Tetravalent formulation of polymeric nanoparticle-based vaccine induces a potent immune response against dengue virus.

ABSTRACT

Dengue is a mosquito-borne disease caused by the four serotypes of the dengue virus (DENV 1-4). It is growing at an alarming rate globally, which could be partly attributed to the lack of an effective therapeutic regimen. Therefore, strategies for developing an effective vaccine have gained more significance in the given scenario. Failure of the existing live attenuated vaccine candidates to mount effective and broader protection against all the four serotypes of DENV has generated a new interest in exploring novel strategies for augmenting the efficacy of non-infectious, non-replicating subunit vaccines. In the current study, we employed a new strategy of encapsulating the immunodominant EDIII domain of Envelop protein of all the serotypes of DENV (1-4) into PLGA nanoparticles separately. All four nano formulations were physically mixed to develop a tetravalent nano formulation in combination with TLR agonists. Further, we examined its immunological efficacy using a mouse and in vitro infection model system.

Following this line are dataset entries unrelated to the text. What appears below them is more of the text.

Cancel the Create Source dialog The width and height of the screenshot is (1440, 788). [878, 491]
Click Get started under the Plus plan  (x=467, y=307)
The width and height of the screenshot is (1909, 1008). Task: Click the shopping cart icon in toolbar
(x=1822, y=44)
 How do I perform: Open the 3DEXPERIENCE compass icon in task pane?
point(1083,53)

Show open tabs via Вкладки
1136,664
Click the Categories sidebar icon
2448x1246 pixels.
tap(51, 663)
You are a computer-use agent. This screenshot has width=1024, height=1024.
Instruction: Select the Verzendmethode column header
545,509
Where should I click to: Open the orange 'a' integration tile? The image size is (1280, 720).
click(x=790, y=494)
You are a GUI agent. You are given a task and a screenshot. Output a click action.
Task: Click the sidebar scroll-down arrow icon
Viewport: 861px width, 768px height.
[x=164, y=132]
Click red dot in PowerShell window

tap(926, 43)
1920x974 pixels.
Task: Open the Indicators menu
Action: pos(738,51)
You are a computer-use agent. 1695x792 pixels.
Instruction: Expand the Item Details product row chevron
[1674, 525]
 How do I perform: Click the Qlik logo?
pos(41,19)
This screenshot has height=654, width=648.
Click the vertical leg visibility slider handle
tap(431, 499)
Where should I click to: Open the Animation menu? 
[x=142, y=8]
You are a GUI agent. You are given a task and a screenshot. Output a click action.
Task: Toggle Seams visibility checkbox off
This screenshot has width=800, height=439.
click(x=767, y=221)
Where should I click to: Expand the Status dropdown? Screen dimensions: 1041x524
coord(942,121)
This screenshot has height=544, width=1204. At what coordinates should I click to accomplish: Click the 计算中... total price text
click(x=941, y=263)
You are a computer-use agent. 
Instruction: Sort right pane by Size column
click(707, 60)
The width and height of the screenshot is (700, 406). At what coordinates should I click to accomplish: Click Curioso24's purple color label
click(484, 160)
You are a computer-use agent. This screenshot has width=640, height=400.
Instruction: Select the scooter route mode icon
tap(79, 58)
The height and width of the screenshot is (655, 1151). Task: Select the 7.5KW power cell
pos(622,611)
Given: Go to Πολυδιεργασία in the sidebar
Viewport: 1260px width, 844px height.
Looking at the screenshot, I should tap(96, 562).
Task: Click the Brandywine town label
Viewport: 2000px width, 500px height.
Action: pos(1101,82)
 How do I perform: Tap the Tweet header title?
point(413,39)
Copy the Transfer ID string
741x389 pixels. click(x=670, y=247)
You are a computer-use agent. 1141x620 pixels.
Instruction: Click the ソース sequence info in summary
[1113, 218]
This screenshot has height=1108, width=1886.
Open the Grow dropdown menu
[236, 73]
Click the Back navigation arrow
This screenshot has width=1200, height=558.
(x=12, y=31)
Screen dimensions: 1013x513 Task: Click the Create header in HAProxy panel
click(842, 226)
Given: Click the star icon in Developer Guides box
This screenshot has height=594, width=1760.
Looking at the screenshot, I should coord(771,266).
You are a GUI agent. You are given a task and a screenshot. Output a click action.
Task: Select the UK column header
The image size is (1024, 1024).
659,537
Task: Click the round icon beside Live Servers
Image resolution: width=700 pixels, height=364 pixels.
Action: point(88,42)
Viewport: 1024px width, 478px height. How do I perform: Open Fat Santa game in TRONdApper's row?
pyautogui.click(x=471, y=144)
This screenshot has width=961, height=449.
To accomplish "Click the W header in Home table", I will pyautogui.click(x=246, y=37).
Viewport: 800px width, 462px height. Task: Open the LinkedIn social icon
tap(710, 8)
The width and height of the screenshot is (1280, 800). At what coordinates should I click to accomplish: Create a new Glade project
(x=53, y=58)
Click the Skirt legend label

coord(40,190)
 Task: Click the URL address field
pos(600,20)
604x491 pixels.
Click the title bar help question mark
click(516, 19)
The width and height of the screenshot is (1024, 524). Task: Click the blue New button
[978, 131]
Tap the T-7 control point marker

Interestingly, our results demonstrate that majority of EDIII protein loaded PLGA nanoparticles were polydispersed and less than 1 µm in size with optimal encapsulation efficacy. Tetravalent nanoformulation along with TLR agonists (MPLA + R837) enhanced the magnitude of antigen-specific polyfunctional T cell response. It triggered robust antibody responses in mice concurrent with the increased level of genes involved in the programming of memory B-cell formation and the maintenance and maturation of GCs, leading to the formation of long-lived plasma cells secreting antigen-specific antibodies. Further assessment revealed that tetravalent nanoformulation in combination with TLR ligands upon immunization in mice aids in the enhanced production of serotype-specific neutralizing antibodies, which can effectively neutralize all the four serotypes of DENV (DENV 1-4). The findings of this study reveal a new strategy for enhancing the immunogenicity of vaccine candidates and might pave the way for the development of a tetravalent vaccine against all the serotypes of Dengue Virus.